ERISA §404(c), is the code section that may limit a plan sponsor’s liability in retirement plans where participant directs their investments. There are many people in the marketplace that have guaranteed that plan sponsors won’t get sued with 404(c) compliance and others have guaranteed that plan sponsors will get sued if they are not fully compliant.

 

I got a chuckle many years ago when a retirement plan “expert” who is not a financial advisor, actuary, third party administrator or ERISA attorney, claimed that people like me create a fear factor within the retirement plan industry to generate business with no evidence to support it.  It was a good laugh because as an ERISA attorney who charges a flat fee for most of my services, I get paid whether the plan has fiduciary liability issues or not.  My Retirement Plan Tune-Up plan review only discovers errors that are there. As far as evidence goes, like Justice Potter Stewart, I know plan problems when I see it. How many retirement plans out there have compliance issues? I don’t know and since most compliance issues only become compliance issues when they are actually discovered, your guess is good as mine.  I guess the same person who thinks retirement plans have no problems probably thinks that all husbands are faithful because I have no evidence to determine how many wives are being cheated on when they don’t know it.

Section 404(c) compliance or ignorance is not a guarantee on liability issues. There are no absolutes in the retirement plan business and even if a plan sponsor fully complies with Section 404(c), there is still always a chance than an irate employee may sue the plan fiduciaries even if they have absolutely no case. Whether a plan sponsor is vigilant in their duties or not, fiduciary liability and responsibility can really never be fully eliminated.
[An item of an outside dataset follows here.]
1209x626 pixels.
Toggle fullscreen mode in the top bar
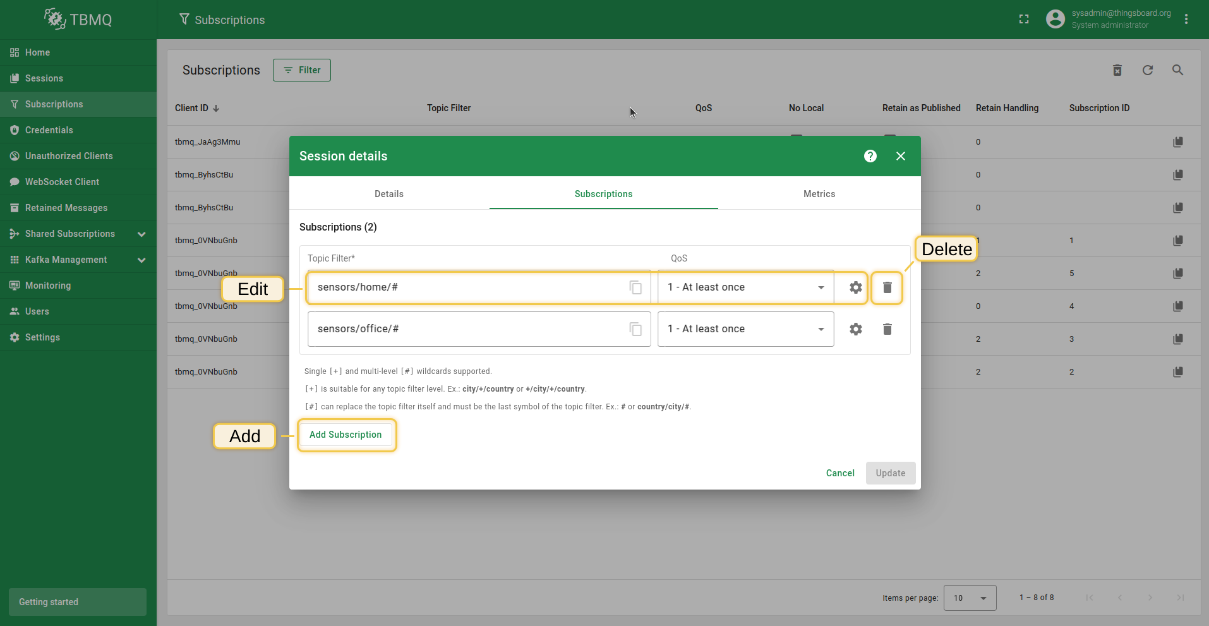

It’s a threat that is always there.  All a plan sponsor can do is implement good practices like annual reviews, semi-annual or an annual fiduciary review, and regular plan enrollment/education meetings to minimize as much potential liability as they can. That is why plan sponsors should always purchase some fiduciary liability insurance because there are no guarantees in life and in plan compliance.

Plan sponsors need to follow a prudent process. As I say, a prudent process is not a full proof process.  I don’t need any evidence to back that out.